EXERCISE INPUTS —
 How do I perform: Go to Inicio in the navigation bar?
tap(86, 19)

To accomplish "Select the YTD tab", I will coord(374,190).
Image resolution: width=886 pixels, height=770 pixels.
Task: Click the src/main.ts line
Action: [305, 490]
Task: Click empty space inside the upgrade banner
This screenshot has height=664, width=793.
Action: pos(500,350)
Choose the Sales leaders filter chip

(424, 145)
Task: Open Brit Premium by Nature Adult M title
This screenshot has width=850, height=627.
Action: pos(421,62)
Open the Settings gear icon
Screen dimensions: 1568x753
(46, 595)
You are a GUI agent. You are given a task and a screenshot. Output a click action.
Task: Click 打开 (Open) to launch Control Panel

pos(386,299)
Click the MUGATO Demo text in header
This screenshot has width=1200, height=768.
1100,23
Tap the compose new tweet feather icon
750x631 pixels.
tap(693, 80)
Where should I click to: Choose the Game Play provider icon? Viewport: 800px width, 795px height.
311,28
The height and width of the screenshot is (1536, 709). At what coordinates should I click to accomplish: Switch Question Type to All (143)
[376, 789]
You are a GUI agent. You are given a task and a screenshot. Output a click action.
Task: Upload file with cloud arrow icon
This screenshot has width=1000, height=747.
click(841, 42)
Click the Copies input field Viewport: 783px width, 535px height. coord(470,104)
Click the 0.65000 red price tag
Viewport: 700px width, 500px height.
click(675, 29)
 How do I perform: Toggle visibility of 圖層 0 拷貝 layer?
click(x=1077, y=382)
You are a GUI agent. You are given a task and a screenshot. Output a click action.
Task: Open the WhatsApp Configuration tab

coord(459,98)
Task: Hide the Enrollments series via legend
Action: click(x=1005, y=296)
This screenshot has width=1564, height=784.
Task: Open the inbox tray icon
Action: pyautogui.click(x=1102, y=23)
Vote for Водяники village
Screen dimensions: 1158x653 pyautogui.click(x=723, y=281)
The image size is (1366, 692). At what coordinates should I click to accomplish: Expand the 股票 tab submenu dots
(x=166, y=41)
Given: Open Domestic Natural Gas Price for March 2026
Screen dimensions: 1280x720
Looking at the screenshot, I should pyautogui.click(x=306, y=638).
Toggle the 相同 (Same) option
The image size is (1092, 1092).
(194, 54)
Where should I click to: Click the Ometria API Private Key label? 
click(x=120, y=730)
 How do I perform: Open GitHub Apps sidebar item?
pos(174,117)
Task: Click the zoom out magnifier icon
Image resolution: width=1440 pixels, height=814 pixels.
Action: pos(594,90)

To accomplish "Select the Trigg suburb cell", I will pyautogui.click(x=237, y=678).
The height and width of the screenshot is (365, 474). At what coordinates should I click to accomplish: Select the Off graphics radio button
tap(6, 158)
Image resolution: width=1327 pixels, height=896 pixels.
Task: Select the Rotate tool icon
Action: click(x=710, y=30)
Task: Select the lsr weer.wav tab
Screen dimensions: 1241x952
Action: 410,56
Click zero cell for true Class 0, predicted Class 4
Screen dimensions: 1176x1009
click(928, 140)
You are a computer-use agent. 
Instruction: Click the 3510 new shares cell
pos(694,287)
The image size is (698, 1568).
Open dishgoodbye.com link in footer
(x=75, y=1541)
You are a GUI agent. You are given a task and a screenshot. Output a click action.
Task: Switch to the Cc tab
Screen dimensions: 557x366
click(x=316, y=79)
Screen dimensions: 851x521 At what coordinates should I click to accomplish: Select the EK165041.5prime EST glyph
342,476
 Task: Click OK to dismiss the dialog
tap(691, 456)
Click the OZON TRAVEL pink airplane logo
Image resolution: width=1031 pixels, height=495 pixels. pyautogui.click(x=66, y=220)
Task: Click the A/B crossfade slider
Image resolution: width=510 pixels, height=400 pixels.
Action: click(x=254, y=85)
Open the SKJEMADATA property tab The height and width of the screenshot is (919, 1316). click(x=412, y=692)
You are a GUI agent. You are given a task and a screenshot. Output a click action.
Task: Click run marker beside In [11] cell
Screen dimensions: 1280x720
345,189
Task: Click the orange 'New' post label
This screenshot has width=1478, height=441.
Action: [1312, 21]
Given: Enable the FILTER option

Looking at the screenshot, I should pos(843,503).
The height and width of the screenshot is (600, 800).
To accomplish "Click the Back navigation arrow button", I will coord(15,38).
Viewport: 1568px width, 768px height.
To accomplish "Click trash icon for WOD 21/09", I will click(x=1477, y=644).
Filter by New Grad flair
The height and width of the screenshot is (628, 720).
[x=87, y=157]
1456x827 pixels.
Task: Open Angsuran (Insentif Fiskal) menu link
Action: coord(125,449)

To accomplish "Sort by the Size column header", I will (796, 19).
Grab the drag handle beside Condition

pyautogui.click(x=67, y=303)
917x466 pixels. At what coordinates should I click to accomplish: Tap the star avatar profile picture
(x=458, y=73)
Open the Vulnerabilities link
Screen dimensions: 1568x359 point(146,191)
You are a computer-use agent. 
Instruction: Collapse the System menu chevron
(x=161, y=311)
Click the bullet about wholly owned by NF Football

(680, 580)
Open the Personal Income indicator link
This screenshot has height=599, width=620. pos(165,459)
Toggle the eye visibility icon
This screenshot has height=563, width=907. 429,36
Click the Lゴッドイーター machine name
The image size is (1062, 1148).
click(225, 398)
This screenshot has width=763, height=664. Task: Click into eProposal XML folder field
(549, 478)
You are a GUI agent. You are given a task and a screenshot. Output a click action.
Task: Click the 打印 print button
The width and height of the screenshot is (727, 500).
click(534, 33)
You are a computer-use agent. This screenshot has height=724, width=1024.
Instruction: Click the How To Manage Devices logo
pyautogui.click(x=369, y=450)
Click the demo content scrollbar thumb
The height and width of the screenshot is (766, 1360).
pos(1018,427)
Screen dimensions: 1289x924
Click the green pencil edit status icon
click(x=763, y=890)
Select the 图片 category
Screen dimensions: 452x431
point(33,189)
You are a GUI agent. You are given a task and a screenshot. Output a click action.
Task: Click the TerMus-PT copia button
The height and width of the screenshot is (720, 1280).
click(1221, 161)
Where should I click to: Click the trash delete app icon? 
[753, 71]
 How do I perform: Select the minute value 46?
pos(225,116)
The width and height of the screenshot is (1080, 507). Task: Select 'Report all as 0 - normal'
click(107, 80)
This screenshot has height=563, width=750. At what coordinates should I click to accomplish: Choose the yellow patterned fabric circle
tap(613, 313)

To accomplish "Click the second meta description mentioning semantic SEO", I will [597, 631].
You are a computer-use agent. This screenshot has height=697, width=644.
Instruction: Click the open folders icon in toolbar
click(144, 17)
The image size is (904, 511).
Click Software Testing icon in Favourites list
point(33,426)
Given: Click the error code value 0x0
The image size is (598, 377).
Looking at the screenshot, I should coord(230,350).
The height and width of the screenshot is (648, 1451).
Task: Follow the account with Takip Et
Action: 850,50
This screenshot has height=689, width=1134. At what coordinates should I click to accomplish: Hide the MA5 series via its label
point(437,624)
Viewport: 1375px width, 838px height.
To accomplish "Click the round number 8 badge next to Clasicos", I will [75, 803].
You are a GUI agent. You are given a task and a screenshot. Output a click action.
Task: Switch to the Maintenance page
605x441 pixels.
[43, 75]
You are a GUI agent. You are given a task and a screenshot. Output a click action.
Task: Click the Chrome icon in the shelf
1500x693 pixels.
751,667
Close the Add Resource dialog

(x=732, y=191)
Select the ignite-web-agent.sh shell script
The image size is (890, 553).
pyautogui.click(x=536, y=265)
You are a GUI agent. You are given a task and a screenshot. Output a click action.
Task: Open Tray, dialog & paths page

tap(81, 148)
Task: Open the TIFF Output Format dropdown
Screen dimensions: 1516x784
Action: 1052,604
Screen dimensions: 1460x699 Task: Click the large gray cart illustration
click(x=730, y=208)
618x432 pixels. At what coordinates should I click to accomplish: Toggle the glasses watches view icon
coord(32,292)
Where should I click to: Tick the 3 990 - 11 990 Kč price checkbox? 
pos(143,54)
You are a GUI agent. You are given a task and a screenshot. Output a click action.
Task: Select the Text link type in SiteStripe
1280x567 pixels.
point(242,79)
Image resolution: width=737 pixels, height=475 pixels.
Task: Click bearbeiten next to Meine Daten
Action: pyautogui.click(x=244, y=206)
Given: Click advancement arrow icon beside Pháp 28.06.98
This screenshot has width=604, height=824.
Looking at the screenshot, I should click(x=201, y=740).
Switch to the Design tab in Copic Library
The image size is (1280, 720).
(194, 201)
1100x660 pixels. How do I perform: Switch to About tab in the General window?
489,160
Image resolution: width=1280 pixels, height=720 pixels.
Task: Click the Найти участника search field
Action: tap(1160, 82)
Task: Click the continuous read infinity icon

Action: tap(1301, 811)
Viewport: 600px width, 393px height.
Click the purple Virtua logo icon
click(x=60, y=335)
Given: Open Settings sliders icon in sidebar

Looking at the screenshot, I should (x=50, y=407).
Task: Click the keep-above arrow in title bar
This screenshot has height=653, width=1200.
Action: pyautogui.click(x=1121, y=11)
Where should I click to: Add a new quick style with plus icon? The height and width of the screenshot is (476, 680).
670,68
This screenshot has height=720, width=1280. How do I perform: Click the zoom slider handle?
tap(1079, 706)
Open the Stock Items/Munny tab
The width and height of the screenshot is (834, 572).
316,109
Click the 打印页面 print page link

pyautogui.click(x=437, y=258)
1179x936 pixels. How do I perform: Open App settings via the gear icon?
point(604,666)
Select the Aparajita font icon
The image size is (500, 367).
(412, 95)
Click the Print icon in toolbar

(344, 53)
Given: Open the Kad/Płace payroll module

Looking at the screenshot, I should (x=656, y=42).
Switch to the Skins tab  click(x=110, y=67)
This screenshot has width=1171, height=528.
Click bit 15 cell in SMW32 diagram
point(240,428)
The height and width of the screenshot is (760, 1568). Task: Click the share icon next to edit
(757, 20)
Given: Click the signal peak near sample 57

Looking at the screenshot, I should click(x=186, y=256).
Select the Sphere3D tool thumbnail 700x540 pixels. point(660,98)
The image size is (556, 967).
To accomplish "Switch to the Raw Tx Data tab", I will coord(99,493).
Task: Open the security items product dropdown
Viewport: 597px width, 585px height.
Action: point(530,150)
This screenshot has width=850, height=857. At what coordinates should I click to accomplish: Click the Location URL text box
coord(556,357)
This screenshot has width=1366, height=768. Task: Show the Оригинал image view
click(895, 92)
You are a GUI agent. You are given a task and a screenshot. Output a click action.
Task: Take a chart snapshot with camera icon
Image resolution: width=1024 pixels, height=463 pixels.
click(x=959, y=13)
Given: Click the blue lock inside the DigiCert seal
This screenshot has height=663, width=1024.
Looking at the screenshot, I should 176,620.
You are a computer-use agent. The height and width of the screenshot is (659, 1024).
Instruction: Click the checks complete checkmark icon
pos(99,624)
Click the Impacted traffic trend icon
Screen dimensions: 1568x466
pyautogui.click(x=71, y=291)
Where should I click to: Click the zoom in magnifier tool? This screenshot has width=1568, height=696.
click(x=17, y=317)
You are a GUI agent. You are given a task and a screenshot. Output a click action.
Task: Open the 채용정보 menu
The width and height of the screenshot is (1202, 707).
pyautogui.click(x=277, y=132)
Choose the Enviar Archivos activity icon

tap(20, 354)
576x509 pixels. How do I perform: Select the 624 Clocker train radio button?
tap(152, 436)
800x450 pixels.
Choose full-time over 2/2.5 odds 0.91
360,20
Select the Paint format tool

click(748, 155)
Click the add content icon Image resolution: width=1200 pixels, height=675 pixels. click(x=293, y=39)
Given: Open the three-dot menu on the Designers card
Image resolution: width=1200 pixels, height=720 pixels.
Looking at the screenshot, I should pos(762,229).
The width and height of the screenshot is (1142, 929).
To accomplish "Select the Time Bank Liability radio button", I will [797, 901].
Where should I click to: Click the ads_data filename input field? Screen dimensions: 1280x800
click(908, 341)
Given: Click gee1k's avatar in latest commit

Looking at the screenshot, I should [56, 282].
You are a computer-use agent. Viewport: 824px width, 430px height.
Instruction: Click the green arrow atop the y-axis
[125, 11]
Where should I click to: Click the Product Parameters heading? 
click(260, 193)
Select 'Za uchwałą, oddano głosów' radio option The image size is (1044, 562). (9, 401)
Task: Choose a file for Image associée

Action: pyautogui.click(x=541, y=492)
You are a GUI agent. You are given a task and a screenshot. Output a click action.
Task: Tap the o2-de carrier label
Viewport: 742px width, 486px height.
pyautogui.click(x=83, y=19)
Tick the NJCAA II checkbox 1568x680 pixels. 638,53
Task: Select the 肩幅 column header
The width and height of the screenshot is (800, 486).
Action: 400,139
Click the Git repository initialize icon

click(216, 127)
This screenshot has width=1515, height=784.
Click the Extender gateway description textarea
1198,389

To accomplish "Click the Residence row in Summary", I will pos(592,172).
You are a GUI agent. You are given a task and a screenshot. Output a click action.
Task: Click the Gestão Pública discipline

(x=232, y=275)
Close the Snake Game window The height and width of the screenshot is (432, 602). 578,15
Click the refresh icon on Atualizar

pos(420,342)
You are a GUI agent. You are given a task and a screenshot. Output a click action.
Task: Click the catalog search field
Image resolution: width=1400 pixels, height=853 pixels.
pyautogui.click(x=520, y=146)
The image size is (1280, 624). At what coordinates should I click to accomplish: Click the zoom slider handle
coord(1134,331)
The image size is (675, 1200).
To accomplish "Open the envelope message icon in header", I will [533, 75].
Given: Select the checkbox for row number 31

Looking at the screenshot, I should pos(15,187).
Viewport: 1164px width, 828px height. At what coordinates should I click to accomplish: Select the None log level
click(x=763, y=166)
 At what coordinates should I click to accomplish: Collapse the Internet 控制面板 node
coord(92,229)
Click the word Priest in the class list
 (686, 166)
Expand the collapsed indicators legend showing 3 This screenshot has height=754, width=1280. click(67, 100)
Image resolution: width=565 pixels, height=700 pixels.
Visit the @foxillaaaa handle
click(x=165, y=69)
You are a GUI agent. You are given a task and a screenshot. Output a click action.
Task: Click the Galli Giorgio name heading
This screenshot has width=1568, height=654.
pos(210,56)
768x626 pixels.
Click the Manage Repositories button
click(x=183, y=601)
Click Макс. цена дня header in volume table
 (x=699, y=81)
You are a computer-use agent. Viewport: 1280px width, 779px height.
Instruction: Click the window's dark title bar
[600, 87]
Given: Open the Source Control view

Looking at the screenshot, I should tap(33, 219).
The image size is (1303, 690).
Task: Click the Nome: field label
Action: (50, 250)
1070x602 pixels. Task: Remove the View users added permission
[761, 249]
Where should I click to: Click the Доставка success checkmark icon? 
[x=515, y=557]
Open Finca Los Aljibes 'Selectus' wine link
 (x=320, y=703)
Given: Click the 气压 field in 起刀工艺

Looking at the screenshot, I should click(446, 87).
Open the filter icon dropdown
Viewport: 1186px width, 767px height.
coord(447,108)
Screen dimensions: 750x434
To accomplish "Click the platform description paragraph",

TASK ITEM —
Could you transcribe the entries above word for word, from the line with "Filter by New Grad flair" down to the line with "has height=724, width=1024.", keeping both?

YOUR RESPONSE —
Filter by New Grad flair
The height and width of the screenshot is (628, 720).
[x=87, y=157]
1456x827 pixels.
Task: Open Angsuran (Insentif Fiskal) menu link
Action: coord(125,449)

To accomplish "Sort by the Size column header", I will (796, 19).
Grab the drag handle beside Condition

pyautogui.click(x=67, y=303)
917x466 pixels. At what coordinates should I click to accomplish: Tap the star avatar profile picture
(x=458, y=73)
Open the Vulnerabilities link
Screen dimensions: 1568x359 point(146,191)
You are a computer-use agent. 
Instruction: Collapse the System menu chevron
(x=161, y=311)
Click the bullet about wholly owned by NF Football

(680, 580)
Open the Personal Income indicator link
This screenshot has height=599, width=620. pos(165,459)
Toggle the eye visibility icon
This screenshot has height=563, width=907. 429,36
Click the Lゴッドイーター machine name
The image size is (1062, 1148).
click(225, 398)
This screenshot has width=763, height=664. Task: Click into eProposal XML folder field
(549, 478)
You are a GUI agent. You are given a task and a screenshot. Output a click action.
Task: Click the 打印 print button
The width and height of the screenshot is (727, 500).
click(534, 33)
You are a computer-use agent. This screenshot has height=724, width=1024.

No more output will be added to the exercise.